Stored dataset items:
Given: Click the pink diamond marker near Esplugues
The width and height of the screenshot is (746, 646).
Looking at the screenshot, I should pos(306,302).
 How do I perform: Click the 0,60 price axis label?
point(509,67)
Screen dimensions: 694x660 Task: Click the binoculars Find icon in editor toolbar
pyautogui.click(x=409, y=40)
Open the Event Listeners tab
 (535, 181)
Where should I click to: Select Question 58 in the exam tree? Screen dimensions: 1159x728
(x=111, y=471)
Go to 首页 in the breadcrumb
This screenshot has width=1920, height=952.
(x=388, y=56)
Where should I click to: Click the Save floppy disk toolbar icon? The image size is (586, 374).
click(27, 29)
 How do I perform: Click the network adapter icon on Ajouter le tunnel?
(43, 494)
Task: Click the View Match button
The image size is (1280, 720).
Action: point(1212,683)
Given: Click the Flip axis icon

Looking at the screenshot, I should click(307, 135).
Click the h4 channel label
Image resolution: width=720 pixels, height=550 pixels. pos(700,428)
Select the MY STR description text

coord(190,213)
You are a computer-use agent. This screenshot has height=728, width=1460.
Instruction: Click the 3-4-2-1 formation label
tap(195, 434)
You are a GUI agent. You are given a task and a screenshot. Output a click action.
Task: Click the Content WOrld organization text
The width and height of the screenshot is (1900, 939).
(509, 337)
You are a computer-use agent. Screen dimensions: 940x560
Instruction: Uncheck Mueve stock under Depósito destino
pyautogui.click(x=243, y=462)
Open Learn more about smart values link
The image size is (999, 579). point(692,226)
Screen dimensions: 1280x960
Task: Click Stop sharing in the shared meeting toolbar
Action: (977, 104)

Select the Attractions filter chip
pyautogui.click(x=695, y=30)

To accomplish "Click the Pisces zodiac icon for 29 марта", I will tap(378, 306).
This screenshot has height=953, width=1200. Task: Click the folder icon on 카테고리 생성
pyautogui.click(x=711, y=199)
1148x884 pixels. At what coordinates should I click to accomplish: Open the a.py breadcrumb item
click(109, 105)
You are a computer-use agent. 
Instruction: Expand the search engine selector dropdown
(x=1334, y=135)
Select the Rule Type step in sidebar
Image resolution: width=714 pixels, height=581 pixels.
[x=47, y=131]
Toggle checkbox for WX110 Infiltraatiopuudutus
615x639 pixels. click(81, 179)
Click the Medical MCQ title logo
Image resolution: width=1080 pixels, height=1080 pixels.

**Work to be completed**: The expected answer is every line above in which the word "computer" appears.

**Answer**:
You are a computer-use agent. This screenshot has height=728, width=1460.
You are a computer-use agent. Screen dimensions: 940x560
You are a computer-use agent. 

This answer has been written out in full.